"Frank D. Engel, Jr." wrote:
--- CBFalconer cbfalconer@yahoo.com wrote:
HPs Pascal was originally developed by Bob Fraley, and is basically ISO 7185 standard Pascal. I believe the only syntax extensions were the OTHERWISE clause for case statements, the array[firstindex FOR length] subarray construct, and provision for separate compilation by an isolated '.' ending the compilation without a normal outer code block. His original implementation made OTHERWISE a reserved word, which I avoided in PascalP at the cost of context sensitivity.
Any added standard procedures would be fairly system specific, although somebody mentioned 'overprint'. This simply flushes a line with a terminal <cr>, rather than a <crlf> combination (as from writeln), so that a following line overprints. 'prompt' is in the same category, except that no line termination characters are used, and is analagous to the C fflush() function. write, writeln, overprint, prompt should all share the same user syntax, with the difference being the handling of the output buffer and line termination characters. My memory has some dropped bits however.
OTHERWISE should work, right?
Someone being far too creative could try to implement those procs as a UNIT for compatibility.
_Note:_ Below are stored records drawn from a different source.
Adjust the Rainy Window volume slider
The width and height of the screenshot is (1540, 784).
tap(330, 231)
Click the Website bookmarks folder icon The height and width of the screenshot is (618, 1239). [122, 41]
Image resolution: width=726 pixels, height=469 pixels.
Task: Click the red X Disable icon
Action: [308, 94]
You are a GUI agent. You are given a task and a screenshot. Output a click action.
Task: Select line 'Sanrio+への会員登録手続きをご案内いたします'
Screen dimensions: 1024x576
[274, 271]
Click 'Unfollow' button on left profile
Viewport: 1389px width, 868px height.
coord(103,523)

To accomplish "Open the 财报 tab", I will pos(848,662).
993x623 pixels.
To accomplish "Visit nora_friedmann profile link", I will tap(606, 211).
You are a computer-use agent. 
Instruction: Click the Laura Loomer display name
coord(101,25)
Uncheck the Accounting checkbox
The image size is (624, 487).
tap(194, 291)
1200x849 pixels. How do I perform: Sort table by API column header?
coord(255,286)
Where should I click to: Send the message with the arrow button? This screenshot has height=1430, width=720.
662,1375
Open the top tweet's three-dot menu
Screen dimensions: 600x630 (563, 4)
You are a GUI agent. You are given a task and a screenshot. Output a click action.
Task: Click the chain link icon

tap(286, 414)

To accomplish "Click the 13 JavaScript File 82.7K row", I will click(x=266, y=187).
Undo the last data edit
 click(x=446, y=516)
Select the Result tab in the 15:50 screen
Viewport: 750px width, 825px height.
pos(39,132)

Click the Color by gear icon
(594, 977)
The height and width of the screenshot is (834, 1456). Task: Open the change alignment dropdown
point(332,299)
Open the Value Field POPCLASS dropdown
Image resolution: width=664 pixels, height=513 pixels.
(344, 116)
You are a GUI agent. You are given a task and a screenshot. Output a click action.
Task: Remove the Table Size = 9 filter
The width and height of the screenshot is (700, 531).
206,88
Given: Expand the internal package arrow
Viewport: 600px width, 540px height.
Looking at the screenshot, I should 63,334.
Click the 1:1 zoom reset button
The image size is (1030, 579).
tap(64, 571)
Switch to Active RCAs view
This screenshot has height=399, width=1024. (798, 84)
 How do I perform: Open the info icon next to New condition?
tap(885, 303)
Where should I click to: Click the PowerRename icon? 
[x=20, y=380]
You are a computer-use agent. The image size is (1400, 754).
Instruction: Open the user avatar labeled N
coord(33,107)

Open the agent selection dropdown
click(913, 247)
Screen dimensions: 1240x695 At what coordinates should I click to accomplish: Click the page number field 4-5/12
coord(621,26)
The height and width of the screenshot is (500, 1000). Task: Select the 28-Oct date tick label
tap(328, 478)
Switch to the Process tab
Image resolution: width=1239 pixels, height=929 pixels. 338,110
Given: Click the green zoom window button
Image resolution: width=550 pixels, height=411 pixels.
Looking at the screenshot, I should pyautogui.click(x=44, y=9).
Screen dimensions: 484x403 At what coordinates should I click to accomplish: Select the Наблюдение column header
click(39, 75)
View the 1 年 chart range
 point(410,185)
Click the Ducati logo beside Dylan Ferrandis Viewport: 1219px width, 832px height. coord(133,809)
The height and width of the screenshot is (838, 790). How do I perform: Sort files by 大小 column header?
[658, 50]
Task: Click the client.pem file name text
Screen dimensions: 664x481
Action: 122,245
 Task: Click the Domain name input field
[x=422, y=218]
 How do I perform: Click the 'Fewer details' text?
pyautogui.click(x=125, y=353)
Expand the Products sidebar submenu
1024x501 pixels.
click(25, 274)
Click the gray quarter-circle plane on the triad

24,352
I have no idea what the '.' thing is.
The syntax of the outer block is "BEGIN <statements> END ." Everything after the final '.' in the source is ignored, allowing various annotations etc. in the source. The early versions used the omission of "BEGIN <statements> END" to signify that this was a separately compiled module which contained only GLOBAL functions and procedures. If there were global variables and types they had to be specified in a separate file and included in the module, using whatever (extension) include mechanism is available. Pascal as originally designed was expected to compile only a single source file.
What about the array format? I am curious about that.
Probably no longer there.
BTW, please DO NOT top-post. I corrected this one.